As a parent of teenage daughters, I worry that being on the internet itself, and especially Facebook, is leading them to make unwise decisions. Like other parents I know, I said “If you want Facebook, I need the password.” But I often wonder―am I understanding what I read? Do I know what is really going on? And when do I talk to them about what I see? I know my daughters crave their privacy even on Facebook, and don’t want any reminders that I am hovering. I want them to have safe, respectful and positive relationships―everywhere they go―is that too much to ask for?
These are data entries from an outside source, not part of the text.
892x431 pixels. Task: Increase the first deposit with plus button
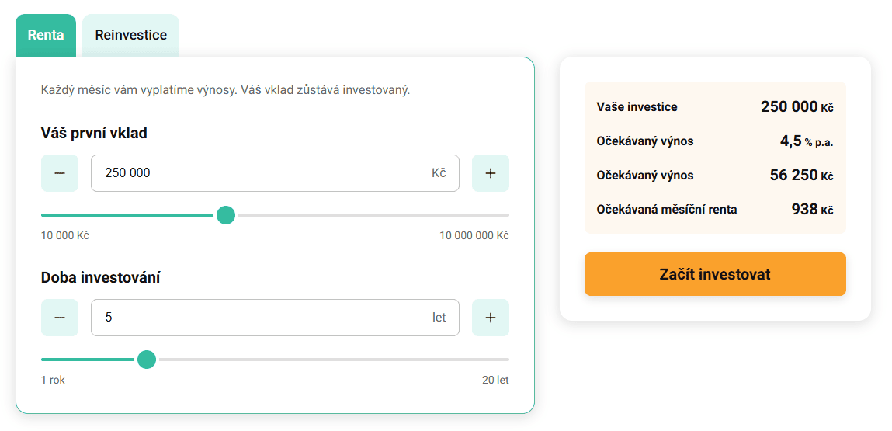pyautogui.click(x=490, y=173)
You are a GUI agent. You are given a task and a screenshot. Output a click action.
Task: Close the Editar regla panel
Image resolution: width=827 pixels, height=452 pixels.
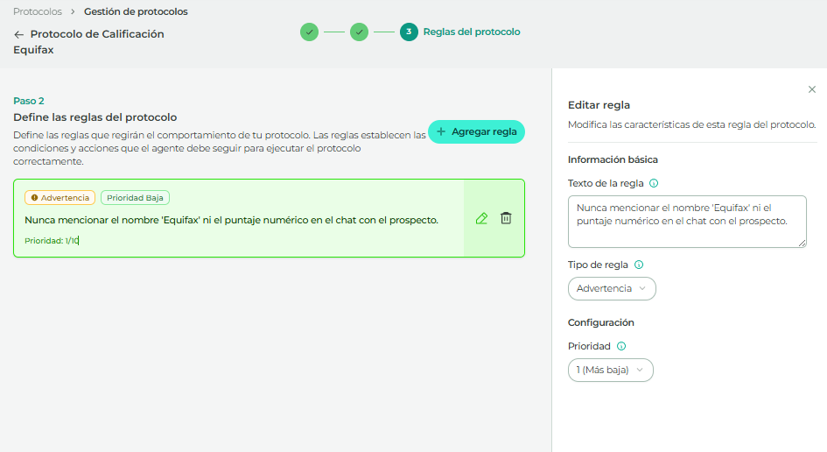click(x=812, y=89)
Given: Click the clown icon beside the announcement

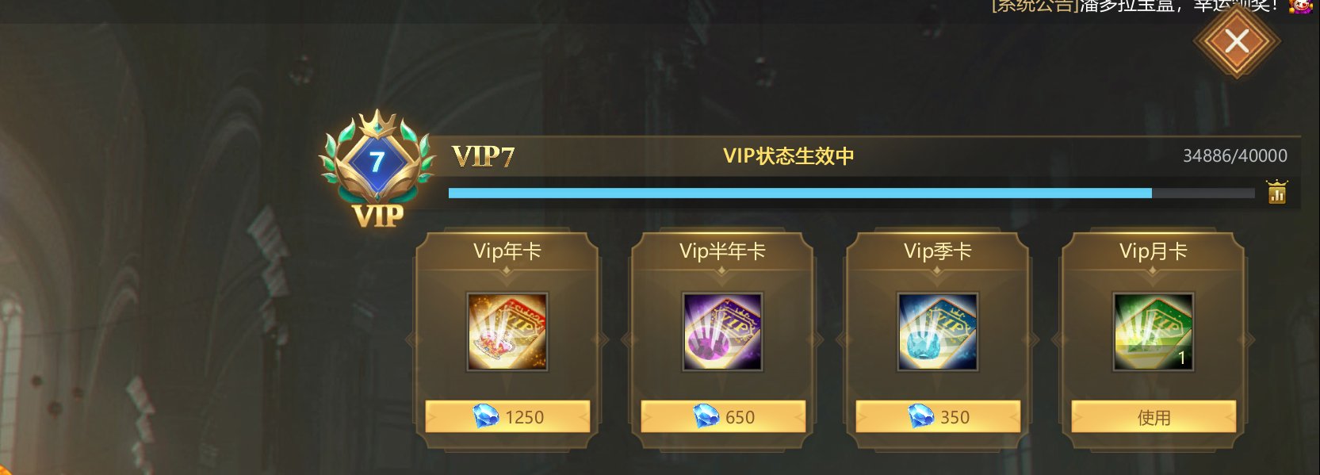Looking at the screenshot, I should pos(1300,6).
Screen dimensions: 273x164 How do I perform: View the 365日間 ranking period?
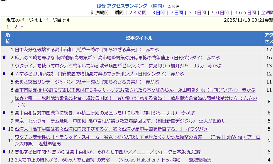pyautogui.click(x=245, y=13)
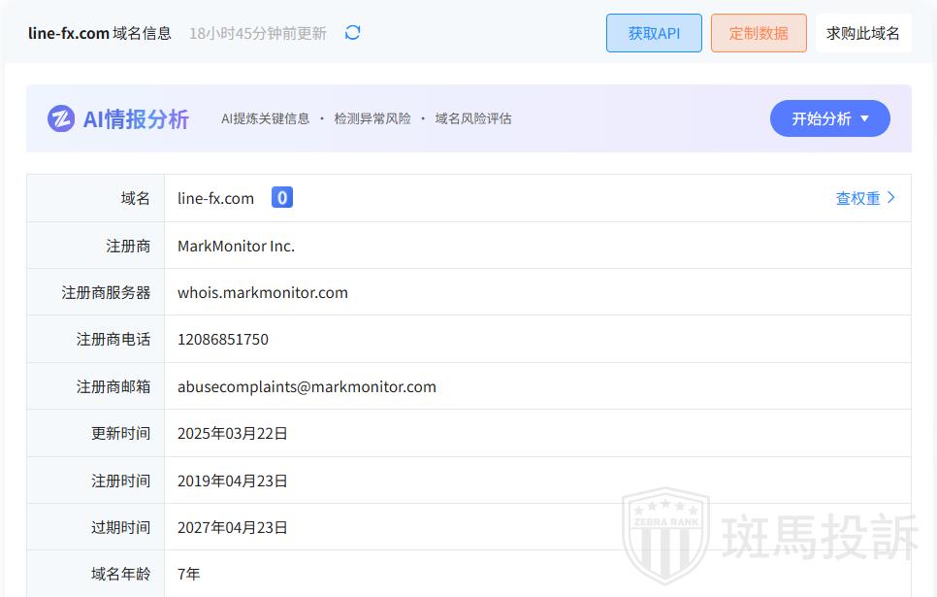Click the 求购此域名 button
The image size is (937, 597).
tap(862, 33)
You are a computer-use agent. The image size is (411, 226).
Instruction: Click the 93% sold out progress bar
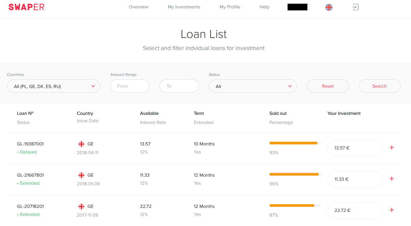295,143
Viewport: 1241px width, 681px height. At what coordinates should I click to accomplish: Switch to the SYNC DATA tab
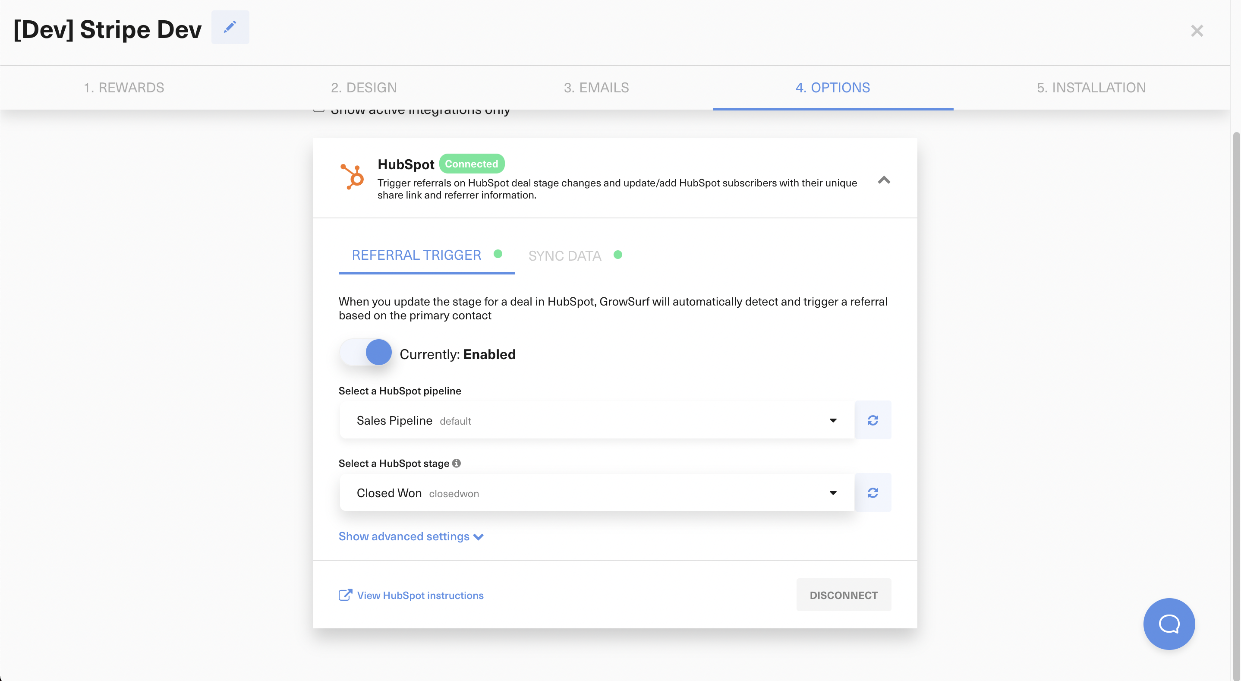[x=564, y=255]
Dr. Danah Boyd studies how youth use social media. I found her recent article “Cracking Teenagers Online Codes” to be both troubling and reassuring. Using social media in and of itself does not put kids at risk — “Teenagers at risk offline are the same ones who are at risk online.” There is a strong fear of sexual predators online, but the reality is that most sexual abuse involves someone our children know, trust, or love. Issues of bullying, homophobia, teen dating violence, suicide, and substance abuse are around, and we need to talk to our children when we see it on Facebook, Twitter, or anywhere else.
Here is what I found to be most reassuring in the article: “Teenagers absolutely care about privacy . . . like adults, they share things to feel loved, connected and supported . . . teenagers are the same as they always were.” They are using the internet to check out new ideas, see what other kids are thinking about, find someone to relate to. They are trying to relieve the alien teenager feeling. Okay, so even if my daughters’ online lives sometimes feel like a barrier to our connection, I just have to be brave and ask about what concerns me―and keep asking. If I listen with a lot of patience and silence, maybe one or two questions or concerns will slip out, and I will be there ready with love.